Collected data entries:
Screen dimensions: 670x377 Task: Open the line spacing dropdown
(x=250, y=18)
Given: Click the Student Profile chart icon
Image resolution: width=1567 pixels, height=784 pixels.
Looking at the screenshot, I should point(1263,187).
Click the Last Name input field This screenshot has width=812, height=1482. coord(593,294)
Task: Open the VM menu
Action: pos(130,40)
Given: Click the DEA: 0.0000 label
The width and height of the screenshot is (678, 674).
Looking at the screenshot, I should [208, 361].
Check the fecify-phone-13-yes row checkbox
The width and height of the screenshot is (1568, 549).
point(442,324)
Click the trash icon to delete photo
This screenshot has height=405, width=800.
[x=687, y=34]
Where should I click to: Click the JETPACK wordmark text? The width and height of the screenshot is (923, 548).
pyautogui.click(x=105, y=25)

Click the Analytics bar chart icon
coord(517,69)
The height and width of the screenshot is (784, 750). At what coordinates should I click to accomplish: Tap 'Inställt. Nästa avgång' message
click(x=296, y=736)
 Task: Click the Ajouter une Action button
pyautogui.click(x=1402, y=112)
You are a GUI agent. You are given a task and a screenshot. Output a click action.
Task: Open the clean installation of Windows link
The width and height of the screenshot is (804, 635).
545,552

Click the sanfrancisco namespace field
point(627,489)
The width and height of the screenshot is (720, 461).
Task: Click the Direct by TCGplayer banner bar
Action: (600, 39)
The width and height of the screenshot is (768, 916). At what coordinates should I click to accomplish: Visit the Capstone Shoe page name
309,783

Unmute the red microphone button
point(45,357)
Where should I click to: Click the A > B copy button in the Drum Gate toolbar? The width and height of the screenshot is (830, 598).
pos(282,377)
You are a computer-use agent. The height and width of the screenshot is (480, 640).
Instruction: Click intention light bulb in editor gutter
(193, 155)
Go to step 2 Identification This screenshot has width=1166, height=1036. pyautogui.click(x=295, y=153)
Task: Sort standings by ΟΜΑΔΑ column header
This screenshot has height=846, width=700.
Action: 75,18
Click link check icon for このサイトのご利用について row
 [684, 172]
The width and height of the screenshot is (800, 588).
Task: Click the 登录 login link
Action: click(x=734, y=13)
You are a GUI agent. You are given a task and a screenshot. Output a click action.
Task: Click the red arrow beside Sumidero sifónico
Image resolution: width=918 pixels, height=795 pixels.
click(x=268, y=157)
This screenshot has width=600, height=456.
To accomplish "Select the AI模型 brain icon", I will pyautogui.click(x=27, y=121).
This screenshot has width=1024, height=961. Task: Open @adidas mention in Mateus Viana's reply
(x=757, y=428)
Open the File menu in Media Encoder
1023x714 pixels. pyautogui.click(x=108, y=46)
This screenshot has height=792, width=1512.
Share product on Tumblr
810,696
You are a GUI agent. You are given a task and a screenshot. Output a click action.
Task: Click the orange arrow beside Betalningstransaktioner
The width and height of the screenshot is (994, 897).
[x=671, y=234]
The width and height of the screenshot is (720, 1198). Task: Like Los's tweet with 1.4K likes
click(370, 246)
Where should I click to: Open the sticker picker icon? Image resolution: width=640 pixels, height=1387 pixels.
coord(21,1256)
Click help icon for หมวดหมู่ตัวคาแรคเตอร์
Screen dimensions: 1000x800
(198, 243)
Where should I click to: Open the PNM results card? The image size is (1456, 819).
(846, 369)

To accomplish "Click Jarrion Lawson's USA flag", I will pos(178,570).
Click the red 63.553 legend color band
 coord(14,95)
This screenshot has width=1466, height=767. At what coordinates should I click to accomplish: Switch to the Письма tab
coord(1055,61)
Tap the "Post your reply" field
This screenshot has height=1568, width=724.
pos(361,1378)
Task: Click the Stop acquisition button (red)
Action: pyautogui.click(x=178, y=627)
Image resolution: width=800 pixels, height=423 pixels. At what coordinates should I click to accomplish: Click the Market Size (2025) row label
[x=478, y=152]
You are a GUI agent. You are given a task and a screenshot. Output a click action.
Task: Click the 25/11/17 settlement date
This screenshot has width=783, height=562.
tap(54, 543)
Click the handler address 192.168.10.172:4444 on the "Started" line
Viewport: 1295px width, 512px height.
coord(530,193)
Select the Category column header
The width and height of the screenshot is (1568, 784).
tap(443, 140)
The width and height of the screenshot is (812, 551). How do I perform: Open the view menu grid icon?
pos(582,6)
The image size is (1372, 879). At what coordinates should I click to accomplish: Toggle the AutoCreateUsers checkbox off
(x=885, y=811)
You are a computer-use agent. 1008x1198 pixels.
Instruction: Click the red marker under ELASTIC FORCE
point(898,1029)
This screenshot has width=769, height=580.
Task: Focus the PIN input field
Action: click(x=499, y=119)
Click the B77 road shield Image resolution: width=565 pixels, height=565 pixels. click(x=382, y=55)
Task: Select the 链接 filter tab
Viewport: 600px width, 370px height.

What you are asked to do: Nothing should be dropped or changed, so repeat all of the entries exactly.

Output:
Screen dimensions: 670x377 Task: Open the line spacing dropdown
(x=250, y=18)
Given: Click the Student Profile chart icon
Image resolution: width=1567 pixels, height=784 pixels.
Looking at the screenshot, I should point(1263,187).
Click the Last Name input field This screenshot has width=812, height=1482. coord(593,294)
Task: Open the VM menu
Action: pos(130,40)
Given: Click the DEA: 0.0000 label
The width and height of the screenshot is (678, 674).
Looking at the screenshot, I should [208, 361].
Check the fecify-phone-13-yes row checkbox
The width and height of the screenshot is (1568, 549).
point(442,324)
Click the trash icon to delete photo
This screenshot has height=405, width=800.
[x=687, y=34]
Where should I click to: Click the JETPACK wordmark text? The width and height of the screenshot is (923, 548).
pyautogui.click(x=105, y=25)

Click the Analytics bar chart icon
coord(517,69)
The height and width of the screenshot is (784, 750). At what coordinates should I click to accomplish: Tap 'Inställt. Nästa avgång' message
click(x=296, y=736)
 Task: Click the Ajouter une Action button
pyautogui.click(x=1402, y=112)
You are a GUI agent. You are given a task and a screenshot. Output a click action.
Task: Open the clean installation of Windows link
The width and height of the screenshot is (804, 635).
545,552

Click the sanfrancisco namespace field
point(627,489)
The width and height of the screenshot is (720, 461).
Task: Click the Direct by TCGplayer banner bar
Action: (600, 39)
The width and height of the screenshot is (768, 916). At what coordinates should I click to accomplish: Visit the Capstone Shoe page name
309,783

Unmute the red microphone button
point(45,357)
Where should I click to: Click the A > B copy button in the Drum Gate toolbar? The width and height of the screenshot is (830, 598).
pos(282,377)
You are a computer-use agent. The height and width of the screenshot is (480, 640).
Instruction: Click intention light bulb in editor gutter
(193, 155)
Go to step 2 Identification This screenshot has width=1166, height=1036. pyautogui.click(x=295, y=153)
Task: Sort standings by ΟΜΑΔΑ column header
This screenshot has height=846, width=700.
Action: 75,18
Click link check icon for このサイトのご利用について row
 [684, 172]
The width and height of the screenshot is (800, 588).
Task: Click the 登录 login link
Action: click(x=734, y=13)
You are a GUI agent. You are given a task and a screenshot. Output a click action.
Task: Click the red arrow beside Sumidero sifónico
Image resolution: width=918 pixels, height=795 pixels.
click(x=268, y=157)
This screenshot has width=600, height=456.
To accomplish "Select the AI模型 brain icon", I will pyautogui.click(x=27, y=121).
This screenshot has width=1024, height=961. Task: Open @adidas mention in Mateus Viana's reply
(x=757, y=428)
Open the File menu in Media Encoder
1023x714 pixels. pyautogui.click(x=108, y=46)
This screenshot has height=792, width=1512.
Share product on Tumblr
810,696
You are a GUI agent. You are given a task and a screenshot. Output a click action.
Task: Click the orange arrow beside Betalningstransaktioner
The width and height of the screenshot is (994, 897).
[x=671, y=234]
The width and height of the screenshot is (720, 1198). Task: Like Los's tweet with 1.4K likes
click(370, 246)
Where should I click to: Open the sticker picker icon? Image resolution: width=640 pixels, height=1387 pixels.
coord(21,1256)
Click help icon for หมวดหมู่ตัวคาแรคเตอร์
Screen dimensions: 1000x800
(198, 243)
Where should I click to: Open the PNM results card? The image size is (1456, 819).
(846, 369)

To accomplish "Click Jarrion Lawson's USA flag", I will pos(178,570).
Click the red 63.553 legend color band
 coord(14,95)
This screenshot has width=1466, height=767. At what coordinates should I click to accomplish: Switch to the Письма tab
coord(1055,61)
Tap the "Post your reply" field
This screenshot has height=1568, width=724.
pos(361,1378)
Task: Click the Stop acquisition button (red)
Action: pyautogui.click(x=178, y=627)
Image resolution: width=800 pixels, height=423 pixels. At what coordinates should I click to accomplish: Click the Market Size (2025) row label
[x=478, y=152]
You are a GUI agent. You are given a task and a screenshot. Output a click action.
Task: Click the 25/11/17 settlement date
This screenshot has width=783, height=562.
tap(54, 543)
Click the handler address 192.168.10.172:4444 on the "Started" line
Viewport: 1295px width, 512px height.
coord(530,193)
Select the Category column header
The width and height of the screenshot is (1568, 784).
tap(443, 140)
The width and height of the screenshot is (812, 551). How do I perform: Open the view menu grid icon?
pos(582,6)
The image size is (1372, 879). At what coordinates should I click to accomplish: Toggle the AutoCreateUsers checkbox off
(x=885, y=811)
You are a computer-use agent. 1008x1198 pixels.
Instruction: Click the red marker under ELASTIC FORCE
point(898,1029)
This screenshot has width=769, height=580.
Task: Focus the PIN input field
Action: click(x=499, y=119)
Click the B77 road shield Image resolution: width=565 pixels, height=565 pixels. click(x=382, y=55)
Task: Select the 链接 filter tab
Viewport: 600px width, 370px height.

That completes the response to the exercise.